During our sightseeing trips, I had the pleasure of bonding with fellow cadets from the USA and Mongolia, as we always travelled with the same coach. We shared our experiences and formed close bonds. We even had a fun time singing together in the coach. These friendships with cadets from all over the world added to my experience and are cherished memories that will always hold a special place in my heart.

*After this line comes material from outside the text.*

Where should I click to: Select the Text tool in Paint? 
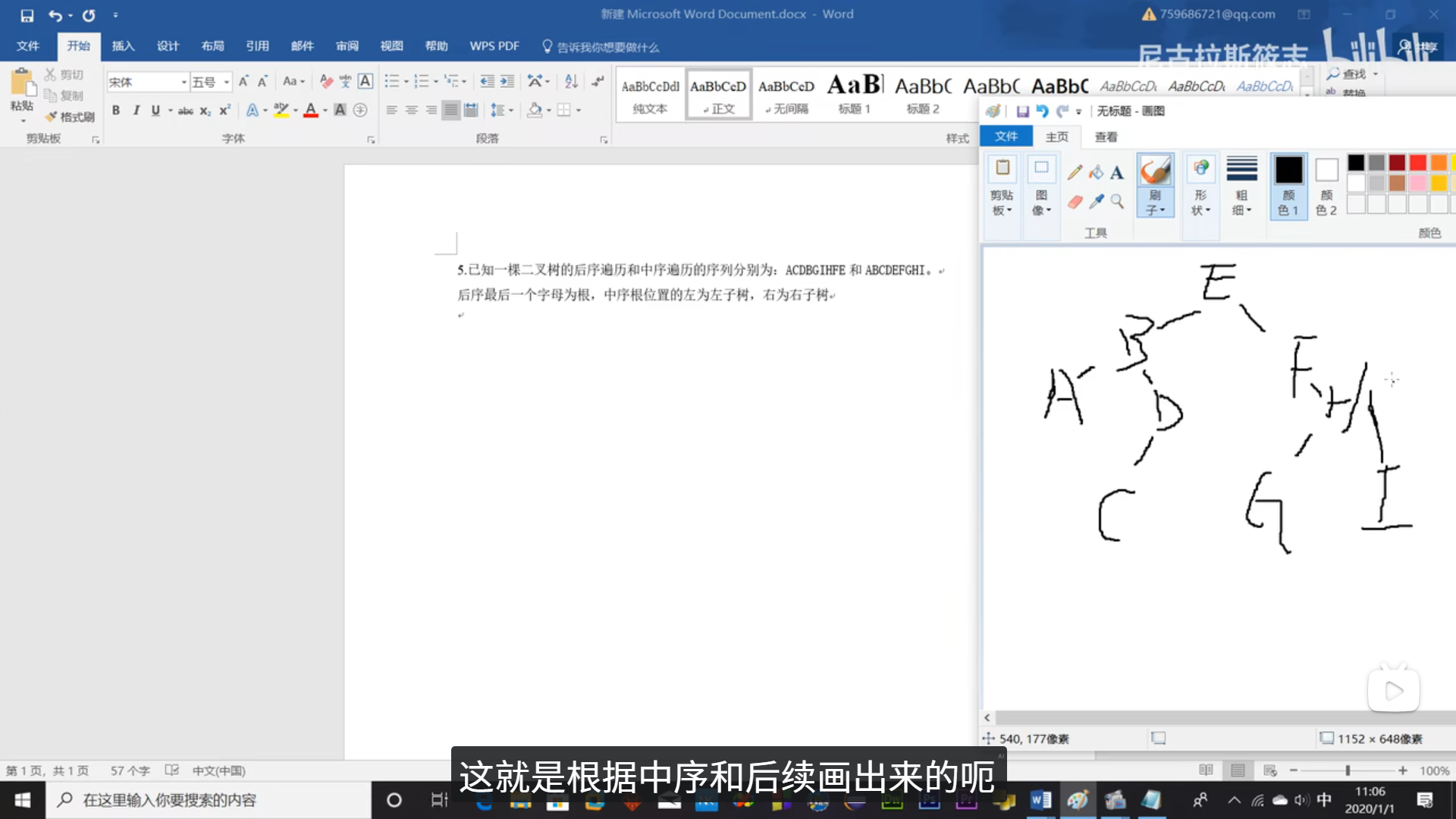point(1117,173)
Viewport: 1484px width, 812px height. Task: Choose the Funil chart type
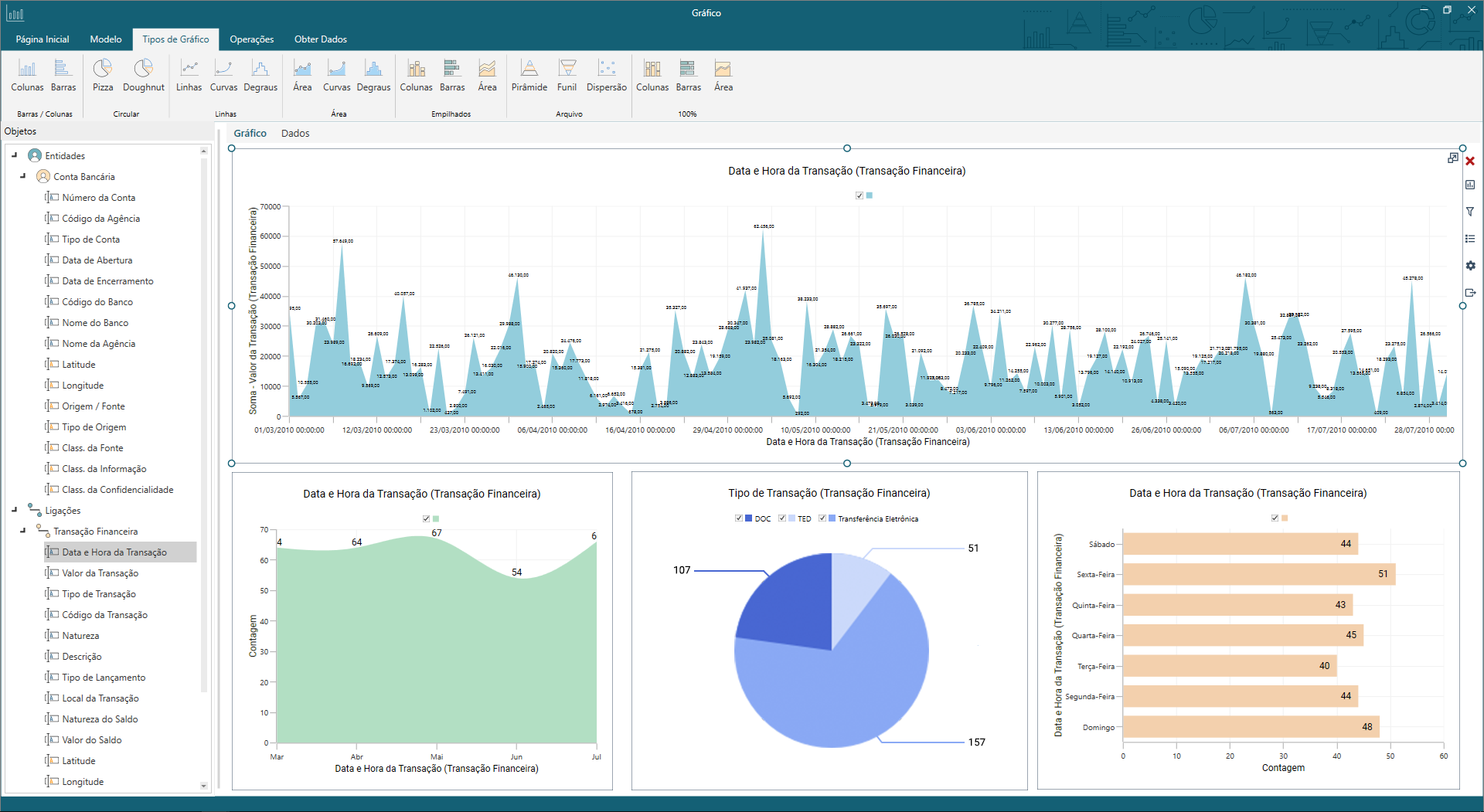(567, 76)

After the sightseeing there were cultural presentations. Every delegation from the 32 countries had the opportunity to showcase their unique culture and traditions. This included giving a presentation about their youth organisation and performing a traditional national dance. Our delegation was no exception, and we proudly presented the ACF to all the contingents. We performed the Scottish dance, Strip the Willow. It was an amazing experience to see so many different cultures coming together and sharing their traditions. We all gained a greater understanding and appreciation of each other’s customs and heritage.

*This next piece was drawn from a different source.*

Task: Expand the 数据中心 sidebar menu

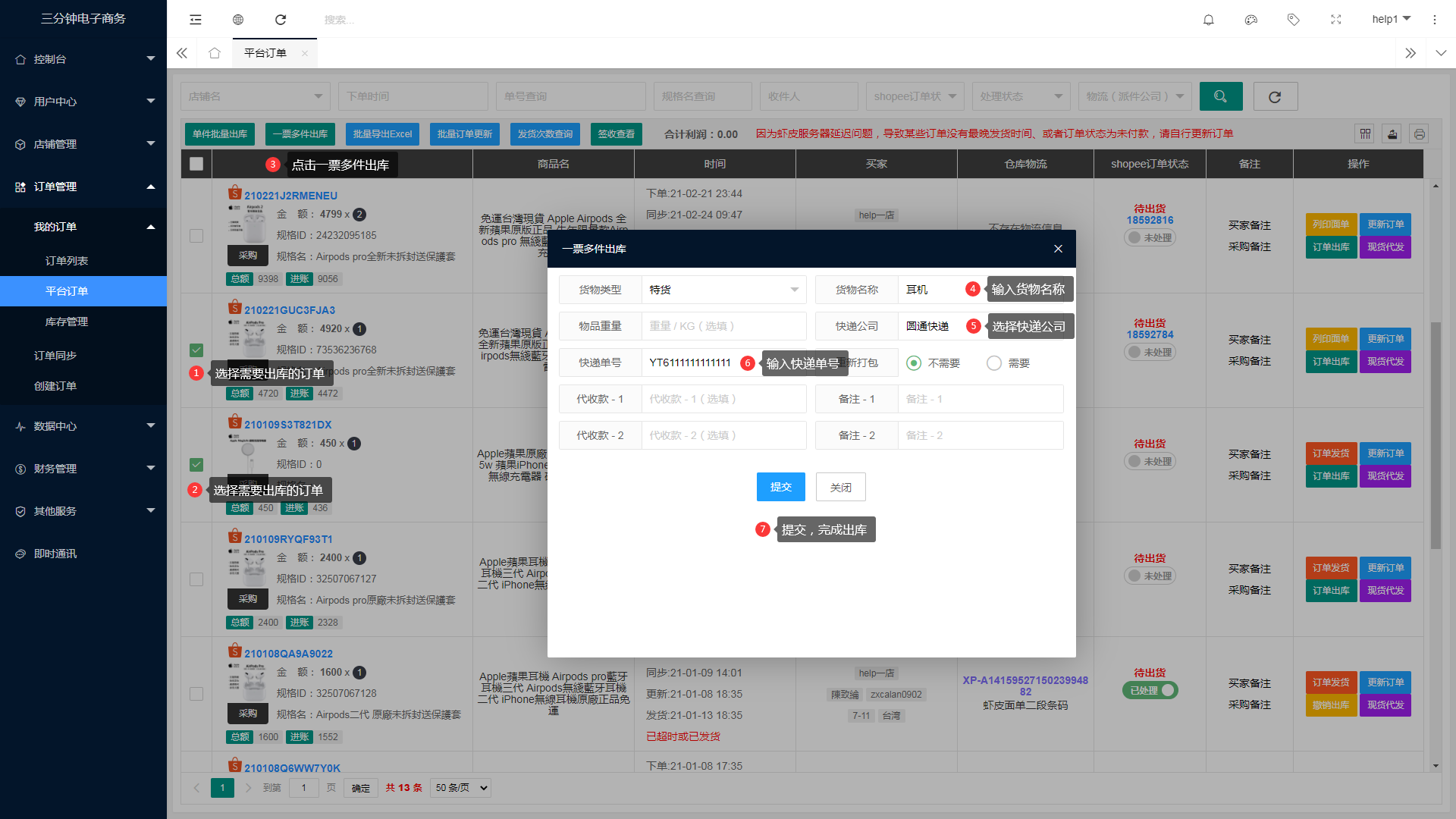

The exchange included many memorable and exciting military events as part of the programme.

We had the honour of meeting the Directorate General of NCC cadets, Lt Gen Gurbirpal Singh and we marched on the NCC camp’s parade ground. We were also invited to his residence and met with many NCC cadets. I still keep in contact with the cadets I met on that day, and the experience remains memorable.

We also had the honour of meeting the Prime Minister and President of India at their residencies. When visiting the Prime Minister, he addressed the NCC, NSS and Youth Exchange cadets along with cultural Volunteers from around India with inspirational words. He praised the NCC cadets for their dances and stunning performances which introduced the evening. Along with all of the other delegations we managed to take a picture with the Prime Minister and the esteemed guests including, the Minister of Defence. Our delegation had the luck to be in the front rows so we had a great view of the whole event. The following day we went to the residence of the President, where we heard NCC cadets singing the national anthem and the NCC song. Meeting the head of state was a delightful experience that I will always remember.

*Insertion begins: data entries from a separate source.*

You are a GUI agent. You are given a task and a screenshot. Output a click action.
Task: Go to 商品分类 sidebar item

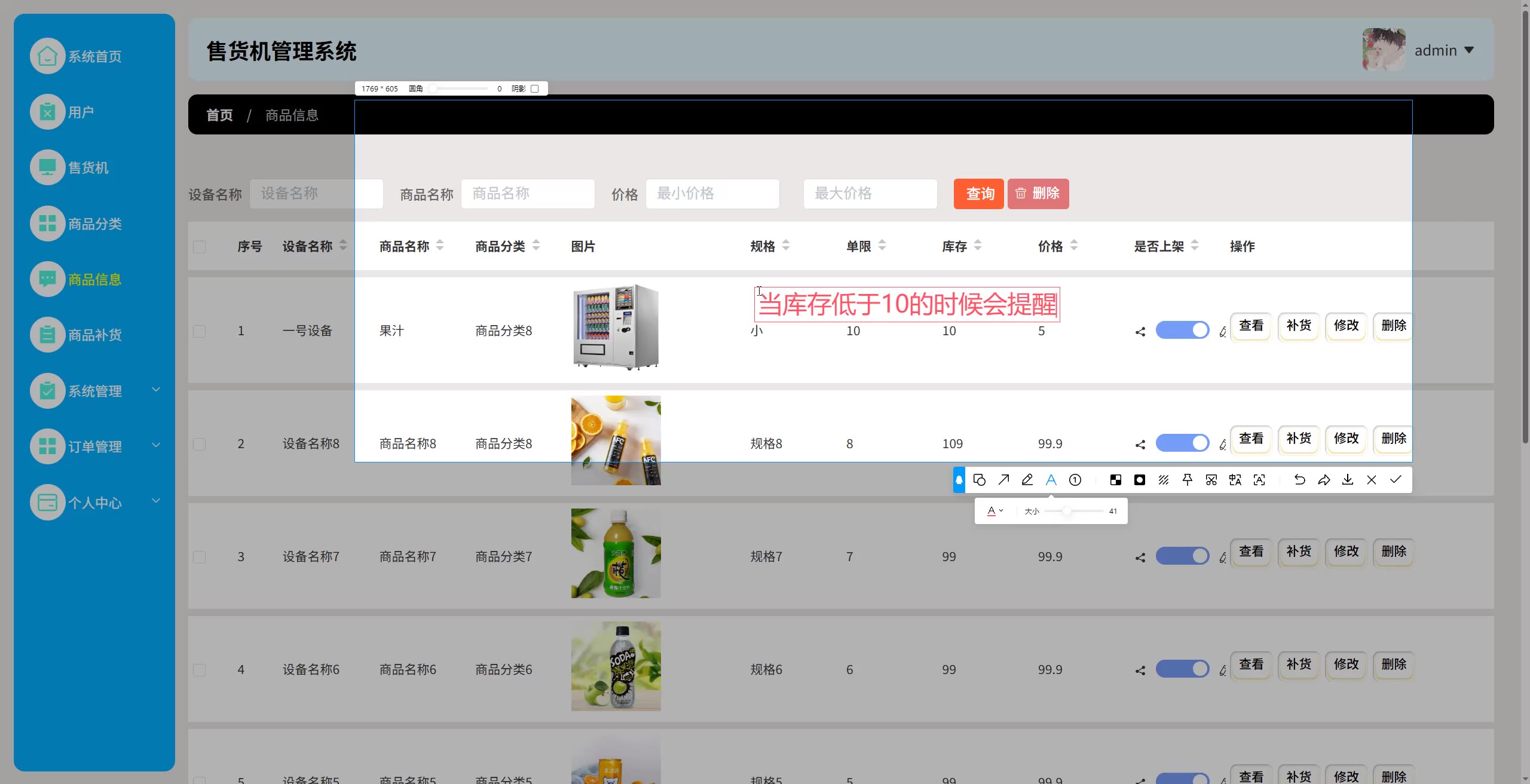click(94, 224)
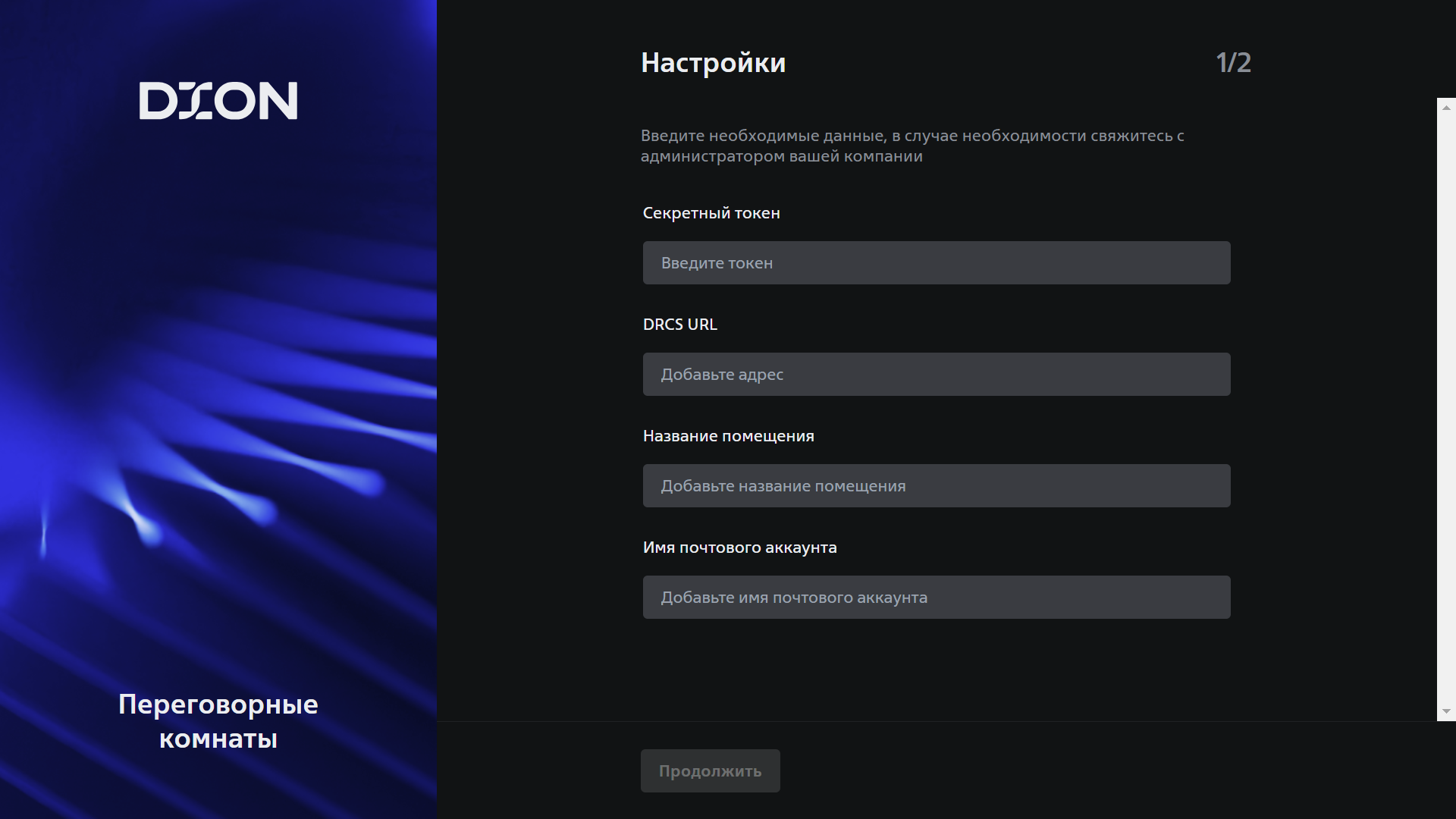
Task: Click the Добавьте адрес placeholder text
Action: pyautogui.click(x=722, y=375)
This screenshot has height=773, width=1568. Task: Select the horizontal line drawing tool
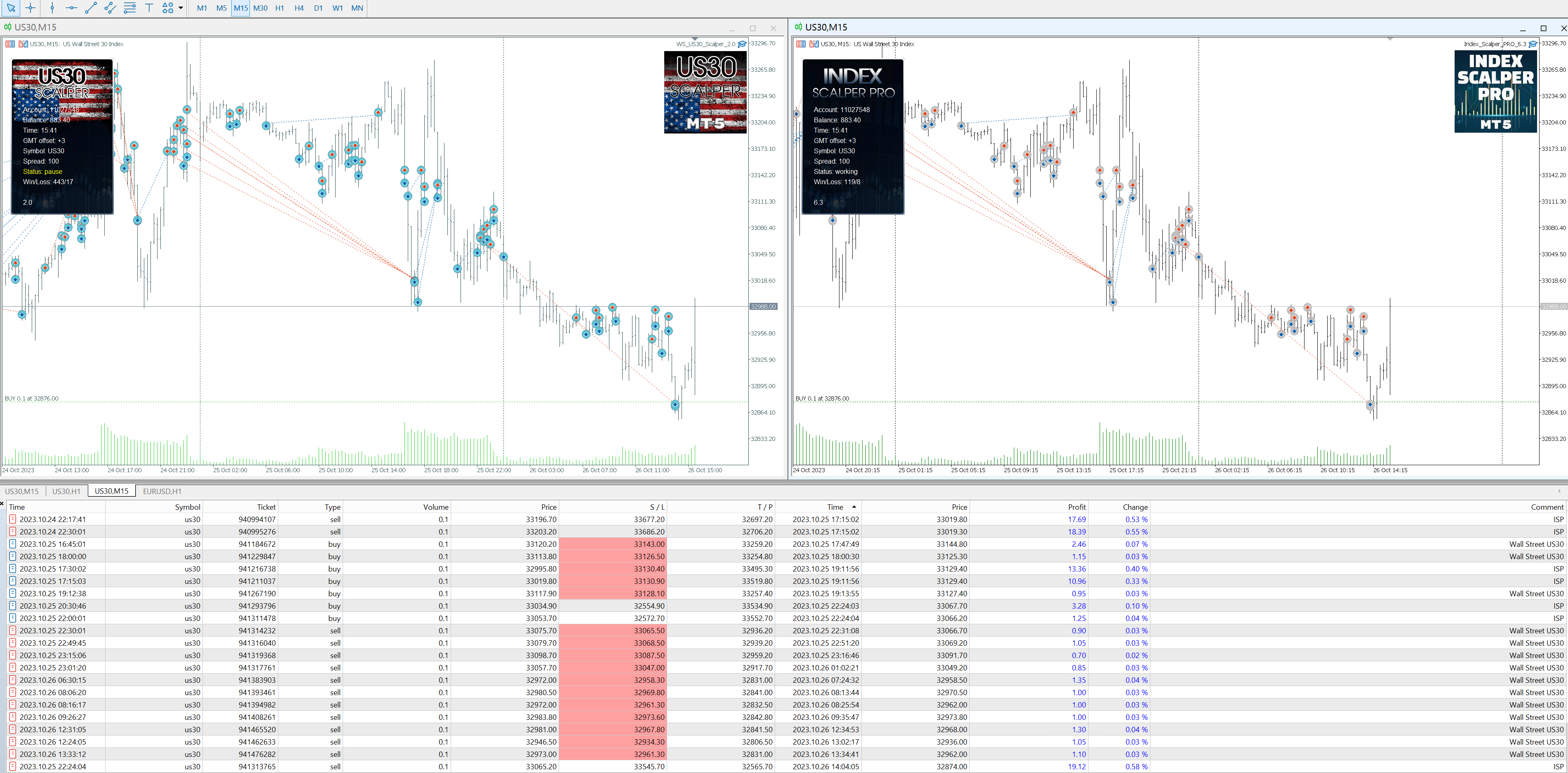(71, 8)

We then attended the Republic Day Parade and the Prime Minister Rally. It was a momentous occasion where every delegation marched on Cariappa Parade Ground to inaugurate the NCC’s 75th anniversary. It was an honour for our contingent to be representing the UK and the Army, marching on the parade ground, live on national television. The Prime Minister then gave a speech and presented the best cadet awards to NCC cadets, making it a once-in-a-lifetime experience.

During the Republic Day Parade, we witnessed the Indian regiments march down Kartavya Path along with their latest defence equipment, including their most advanced BrahMos supersonic cruise missiles and the Quick Reaction Fighting Vehicles. The Indian Air Force’s Surya Kiran aerobatics demonstration team performed breath-taking stunts, showcasing an array of vintage and modern aircraft. The ones that stood out the most to me were the Su-30 MKI fighter jets that flew in a ‘Trishul’ formation.

The trip to India was an unforgettable experience, one I will cherish for a lifetime. From the breathtaking architecture to the cultural displays, we experienced the rich history and culture of India. The friendships we made during the trip were a true highlight, and it was heart-warming to see how the shared experiences brought us all closer together. Overall, it was a perfect blend of adventure, culture, and camaraderie, and I am grateful for the opportunity and being a part of it. I was honoured to be representing the UK during the celebrations and do not regret anything, except the flight back home. I wish I was still there and promised myself to go back someday. I cannot capture the full experience in a single article, but I hope this is an incentive for people to visit India, and savour its true beauty.